The measure (AB 591) has passed the state lower house Assembly and is waiting to be revived in the Senate, the head of the California Independent Producers Association (CIPA), Rock Zierman, told NGI’s Shale Daily, noting that his membership is again supporting the measure because it has been amended to accommodate industry concerns.

Zierman said CIPA also is involved in establishing a tour for Gov. Jerry Brown of oilfields in Kern County in the south end of the oil-rich San Joaquin Valley, something Brown alluded to when he attended an energy conference last Friday (see Shale Daily, March 27).

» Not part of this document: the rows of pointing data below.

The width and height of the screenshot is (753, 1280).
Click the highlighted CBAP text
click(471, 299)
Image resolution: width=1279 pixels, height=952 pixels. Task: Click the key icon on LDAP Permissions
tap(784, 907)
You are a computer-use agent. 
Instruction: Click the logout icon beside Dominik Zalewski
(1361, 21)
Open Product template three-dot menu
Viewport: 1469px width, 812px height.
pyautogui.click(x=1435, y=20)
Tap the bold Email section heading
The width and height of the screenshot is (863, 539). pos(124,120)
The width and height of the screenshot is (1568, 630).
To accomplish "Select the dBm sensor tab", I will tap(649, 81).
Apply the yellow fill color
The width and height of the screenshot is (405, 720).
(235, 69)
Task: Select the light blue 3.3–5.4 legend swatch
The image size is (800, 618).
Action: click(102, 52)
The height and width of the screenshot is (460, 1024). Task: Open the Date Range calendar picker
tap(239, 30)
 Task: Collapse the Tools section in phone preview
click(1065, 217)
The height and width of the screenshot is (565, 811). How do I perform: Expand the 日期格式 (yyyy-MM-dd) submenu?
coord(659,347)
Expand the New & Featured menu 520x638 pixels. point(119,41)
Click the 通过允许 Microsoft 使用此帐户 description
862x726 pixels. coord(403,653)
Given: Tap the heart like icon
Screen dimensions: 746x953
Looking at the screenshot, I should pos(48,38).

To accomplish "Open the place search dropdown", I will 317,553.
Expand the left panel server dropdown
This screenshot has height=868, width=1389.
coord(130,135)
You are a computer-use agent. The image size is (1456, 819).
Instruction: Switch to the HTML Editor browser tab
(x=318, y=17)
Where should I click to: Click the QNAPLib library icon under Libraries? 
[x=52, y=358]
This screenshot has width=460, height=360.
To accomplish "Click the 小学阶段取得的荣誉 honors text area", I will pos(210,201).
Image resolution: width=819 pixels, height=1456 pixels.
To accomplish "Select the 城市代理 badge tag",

The producers’ group met with the governor earlier this month and during that briefing he asked for a tour, Zierman said, adding that Brown is basically keeping an “open mind” on the issue.

A second proposal without any detail, a so-called “spot bill” (SB 1054), has been proposed by Sen. Fran Pavley. Even though there is no meat to the proposal yet, Zierman said he expected Pavley’s bill to be “a lot more aggressive” than AB 591.

As outlined on Pavley’s website, Fracking Notification bill would require advance notice of fracking to owners/occupants of properties adjacent to, or in the vicinity of, oil/gas wells. “Hydraulic fracturing is a controversial and potentially risky drilling technique,” according to Pavley’s website, which lists as the bill’s sponsor the Environmental Working Group.

Nationally there are 11 states with fracking disclosure rules, seven of which require some chemical concentration disclosures as well as the chemical names: Arkansas, Colorado, Louisiana, Michigan, Montana, New Mexico, North Dakota, Ohio, Pennsylvania, Texas and Wyoming. California and four other states (Idaho, Nebraska, New York and West Virginia) are in the process of developing fracking rules, according to a recent analysis by the law firm of Vinson & Elkins LLP.

State websites and/or the nonprofit industry site FracFocus.org are the means for implementing the disclosures in the states with requirements now in place or soon to begin. The timing requirements vary from before fracking begins to within 20-60 days of the fracking being completed, according to Vinson & Elkins.